Herr Präsident! Liebe Kolleginnen und Kollegen! Ich trage hier die Rede für meine Kollegin Marret Bohn vor, die leider erkrankt ist. Auch von dieser Stelle von mir noch einmal: Gute Genesung!
Demenz gehört zum Leben. Gesundheit und Krankheit, das Nachlassen von Fähigkeiten an Körper und Geist; das ist ganz normal. Aktuell leben mehr als 60.000 Menschen in Schleswig-Holstein, die an Demenz erkrankt sind. Bundesweit sind es nach Schätzungen der AlzheimerGesellschaft rund 1,6 Millionen. Unter den 65- bis 70-Jährigen liegt die Zahl der Betroffenen unter 3 %. Sie steigt mit dem Alter deutlich an. Bei den über 90-Jährigen ist jede und jeder Dritte betroffen. In einer älter werdenden Gesellschaft steigt die Anzahl an demenziell erkrankten Menschen. Darauf müssen wir uns einstellen, persönlich und gesellschaftlich.
Demenz ist nach heutigem Stand nicht heilbar. Das Fortschreiten der Erkrankung kann nur verlangsamt werden. Aber wir können den Umgang mit Menschen lernen, die dement sind. Das ist ein Ziel der nationalen Demenzstrategie und des schleswig-holsteinischen Demenzplans.

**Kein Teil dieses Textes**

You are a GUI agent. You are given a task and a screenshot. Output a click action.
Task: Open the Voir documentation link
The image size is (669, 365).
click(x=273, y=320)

Didi Hallervorden machte Demenz mit dem Film „Honig im Kopf“ kino- und gesellschaftsfähig. Rudi Assauer bekannte sich ganz offensiv zu seiner Alzheimererkrankung. Es hat eine positive Entwicklung in der Wahrnehmung von Demenz gegeben. Das ist gut. Aber wir brauchen auch positive Entwicklungen im alltäglichen Umgang mit Demenz. Da gibt es Nachholbedarf. In der Küstenkoalition wurde der Demenzplan für Schleswig-Holstein auf den Weg gebracht. Die AlzheimerGesellschaft richtete eine Geschäftsstelle ein, und der Plan wurde in einem partizipativen Prozess von 2013 bis 2015 entwickelt. Rund 50 Akteurinnen und Akteure aus allen gesellschaftlichen Bereichen haben daran mitgewirkt und 80 Empfehlungen erarbeitet.
Die Landesagentur Demenz hat die Umsetzung des Plans in Schleswig-Holstein übernommen. Das war eine riesige Herausforderung, und sie ist großartig bewältig worden. Ich möchte mich bei allen Beteiligten für die fleißige Arbeit und die guten Ergebnisse bedanken.
Heute diskutieren wir den aktuellen Umsetzungsstand. Ich finde, die Ergebnisse können sich sehen lassen. Die Kommunen gehen voran. Allein in Flensburg hat die Fachstelle mehr als 50 Mitarbeitende in Verwaltung, Polizei, ÖPNV, Einzelhandel und Schülerinnen und Schüler im Umgang mit Demenz geschult.
Netzwerke spinnen: Zum 1. März dieses Jahres ging der aktualisierte Demenzwegweiser SH als Online-Datenbank ins Netz und soll bis Ende dieses Jahres vervollständigt werden.